The latest to come off an impressive conveyor belt of young batsmen at Essex, of which includes former England Test and ODI captain Alastair Cook. Varun Chopra is an opening batsman of considerable talent. He has already impressed as captain of England Under-19s, whom he led to a comprehensive series whitewash of Sri Lanka in 2005. He was on fire himself, averaging 48 in the Tests and striking a half-century in one of the two ODIs. But life was about to get immediately tougher for him and his side – an 11–0 pasting followed on the winter tour of Bangladesh.

Varun Chopra joined the Willetton Dragons cricket club in the 2006/07 season to play first grade in Western Australia.

Chopra's domestic season started off well in 2006 – he struck a hundred and a fifty on Championship debut and has been slowly making his mark in the first team, even keeping Grant Flower out of the side.

Chopra joined Warwickshire for the start of the 2010 season. In 2011 he became the first Warwickshire batsman to score double tons in back to back county matches.

After seven, largely successful seasons at Warwickshire, he returned to Essex during the 2016 season.

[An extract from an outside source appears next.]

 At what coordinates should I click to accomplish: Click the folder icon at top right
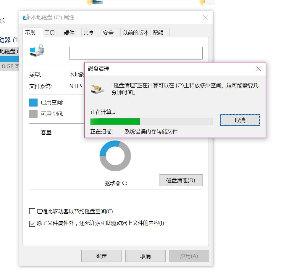207,3
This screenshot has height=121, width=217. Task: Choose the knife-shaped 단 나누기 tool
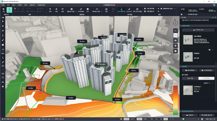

In 2017 and 2018 he played in the championship only when
Alastair Cook was not available, as Nick Browne took the other opener position, but in limited-overs games he was first choice. In 2019 he had spectacular run in the London One-Day Cup scoring 
3 centuries and averaging 84
, but Essex did not qualify for the
play-offs.

Chopra was part of the England Lions' tour of Australia in 2013, and made a century against Australia A.

In July 2019, he was selected to play for the Amsterdam Knights in the inaugural edition of the Euro T20 Slam cricket tournament. However, the following month the tournament was cancelled.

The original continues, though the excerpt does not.